# 3D Range in Thomson Ga



## Its Amazing (Jan 8, 2013)

I'm happy to announce we will be opening a 3D range in Thomson Ga in a couple of weeks(before Newberry). The tournaments will be held at Destiny Farm on Armstrong Drive and will consist of 20 Mckenzie Targets.  No two shoots will ever be the same as the terrain consists of pines, open pasture, hardwoods and creeks.  All targets will be set in the same fashion as ASA tournaments and will be challenging to the performance 3D archer wanting to get better. Classes, rules and other information to follow . Hope to see you soon !!


----------



## watermedic (Jan 8, 2013)

Thanks David!!!


----------



## dirttracker84 (Jan 8, 2013)

*course*

Sweet another one close to home!!!!


----------



## dshort (Jan 8, 2013)

Awesome we needed another one around thats not to far off.We'll sure be participating in the competition.


----------



## michaelknox (Jan 8, 2013)

Thats great Im sure there will be alot of support in the area. Who is putting on the shoots?


----------



## Monster02 (Jan 8, 2013)

I'm Game!! Sounds Good!!


----------



## dgmeadows (Jan 8, 2013)

That's great to hear.  I will be there every chance I get.


----------



## jt12 (Jan 9, 2013)

can't wait to see the new coarse and its good that yall are planning to shoot before newberry. I sure need a warm-up.


----------



## Its Amazing (Jan 9, 2013)

Thanks for all the support. I will promise you a competative and organized shoot each time. Targets should be arriving early next week. Practice range and target lane set up in work. Get ready !!
Any requests to enhance your shoot----Let me know


----------



## BMCS (Jan 9, 2013)

*Awesome*

I will be there.


----------



## jt12 (Jan 10, 2013)

Its Amazing said:


> Thanks for all the support. I will promise you a competative and organized shoot each time. Targets should be arriving early next week. Practice range and target lane set up in work. Get ready !!

## [Data entries]

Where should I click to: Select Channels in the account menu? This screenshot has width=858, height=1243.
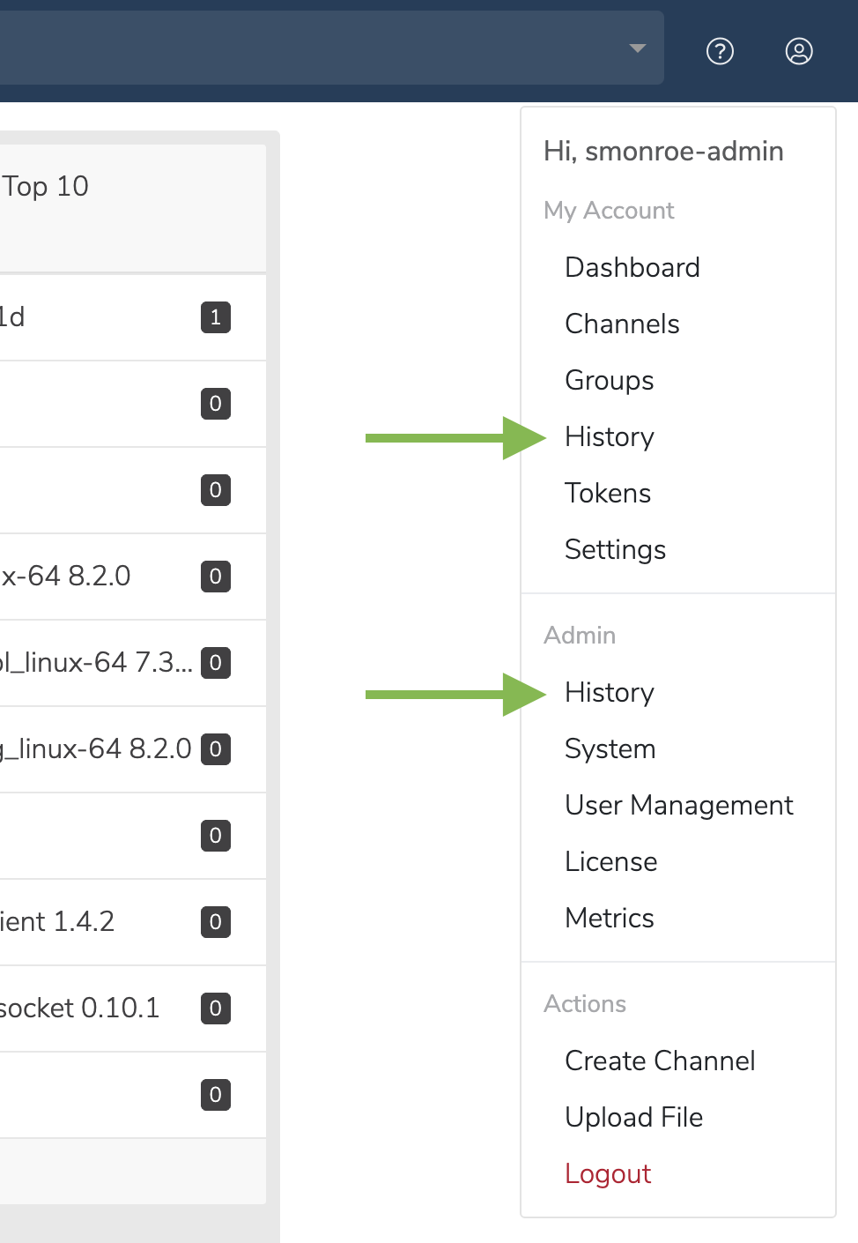tap(622, 324)
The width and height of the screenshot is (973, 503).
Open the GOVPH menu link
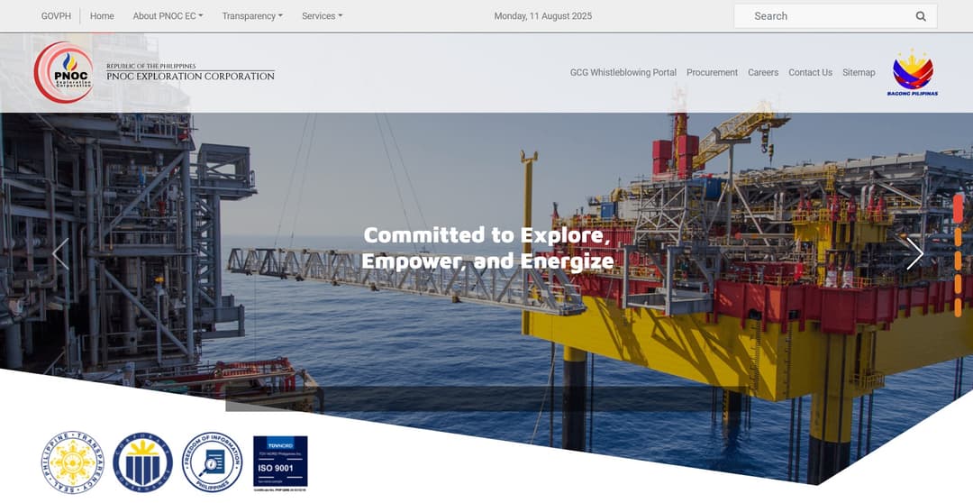[x=56, y=16]
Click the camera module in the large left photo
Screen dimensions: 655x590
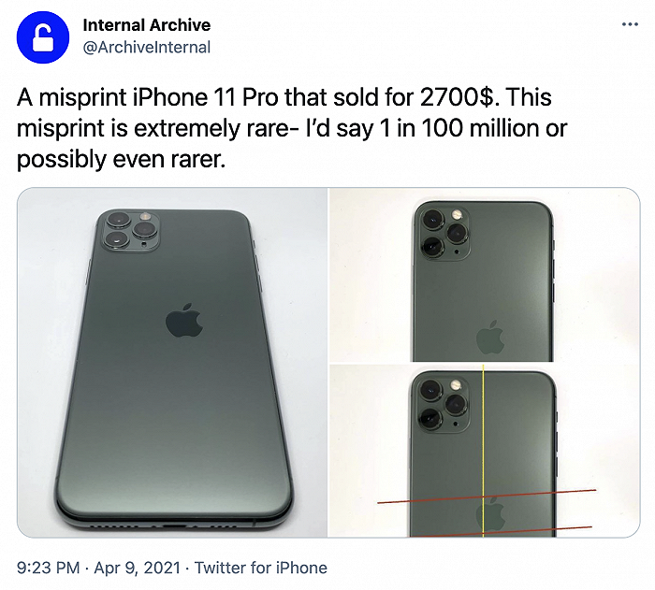[x=130, y=231]
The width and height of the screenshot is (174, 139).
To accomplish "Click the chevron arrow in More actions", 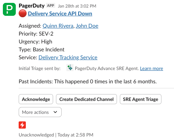I will (x=55, y=112).
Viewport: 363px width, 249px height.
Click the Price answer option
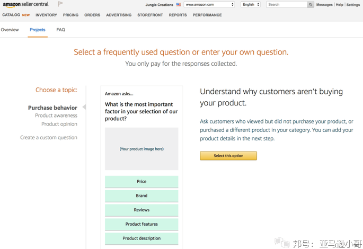click(x=141, y=182)
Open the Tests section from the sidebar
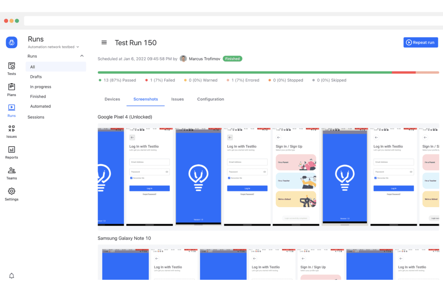Viewport: 443px width, 295px height. tap(11, 68)
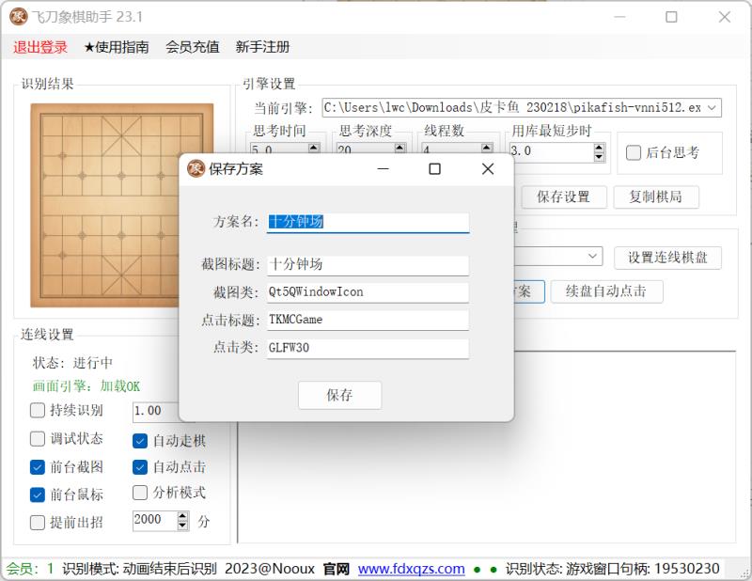Close the 保存方案 dialog
Screen dimensions: 752x581
[487, 169]
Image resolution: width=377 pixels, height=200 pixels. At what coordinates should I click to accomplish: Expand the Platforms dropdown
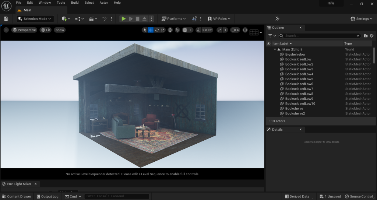174,19
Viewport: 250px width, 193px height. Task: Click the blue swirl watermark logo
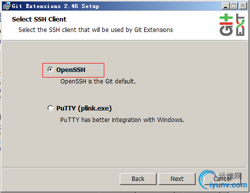click(206, 179)
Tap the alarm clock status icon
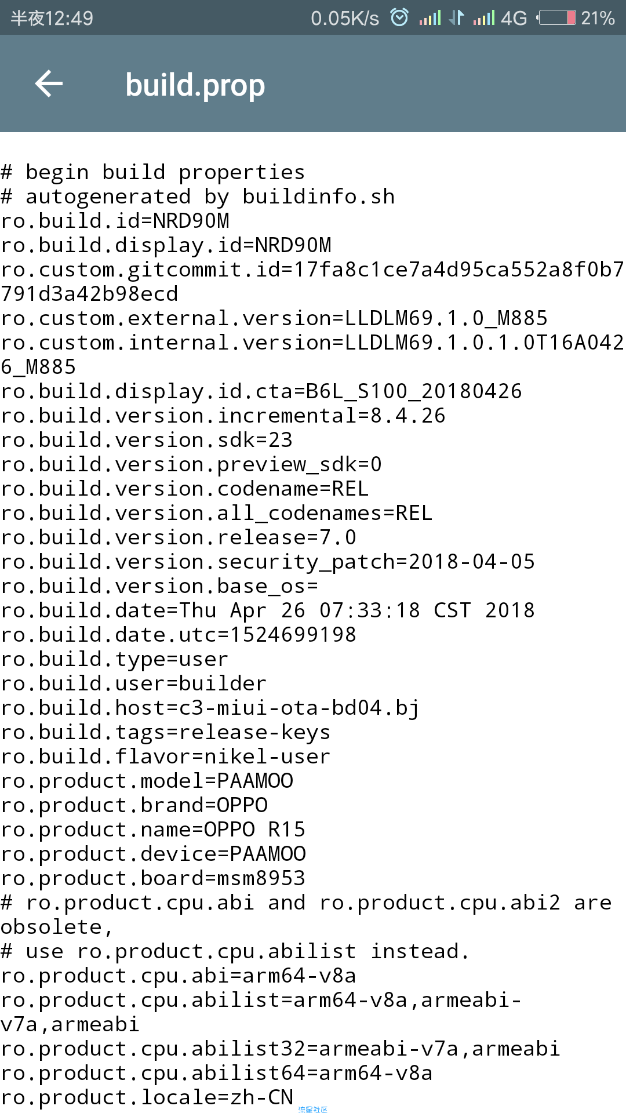Viewport: 626px width, 1113px height. [x=399, y=17]
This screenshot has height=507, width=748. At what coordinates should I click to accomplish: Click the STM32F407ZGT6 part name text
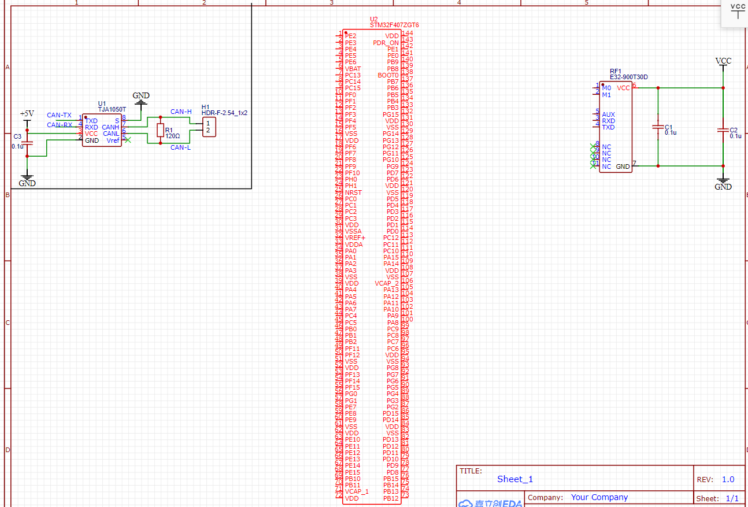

## [Exercise task 1]
Answer these from the thread about the Thomson range:
(a) Where will the tournaments be held?
(b) How many targets will the tournaments use, and of what make?
(c) According to the Jan 9 post by Its Amazing, when should the targets arrive?
## [Exercise task 2]
In the records, copy out the lines starting at the one that contains "Viewport: 363px width, 249px height." and ending at the one that contains "click(206, 179)". Include both of those lines, and leave the pictures out of your copy.

## [Exercise answer 1]
(a) At Destiny Farm on Armstrong Drive.
(b) 20 Mckenzie Targets.
(c) Early next week.

## [Exercise answer 2]
Viewport: 363px width, 249px height.
Click the Price answer option
click(x=141, y=182)
Open the Tests section from the sidebar
Viewport: 443px width, 295px height. tap(11, 68)
Close the 保存方案 dialog
Screen dimensions: 752x581
[487, 169]
Image resolution: width=377 pixels, height=200 pixels. At what coordinates should I click to accomplish: Expand the Platforms dropdown
174,19
Viewport: 250px width, 193px height. Task: Click the blue swirl watermark logo
click(206, 179)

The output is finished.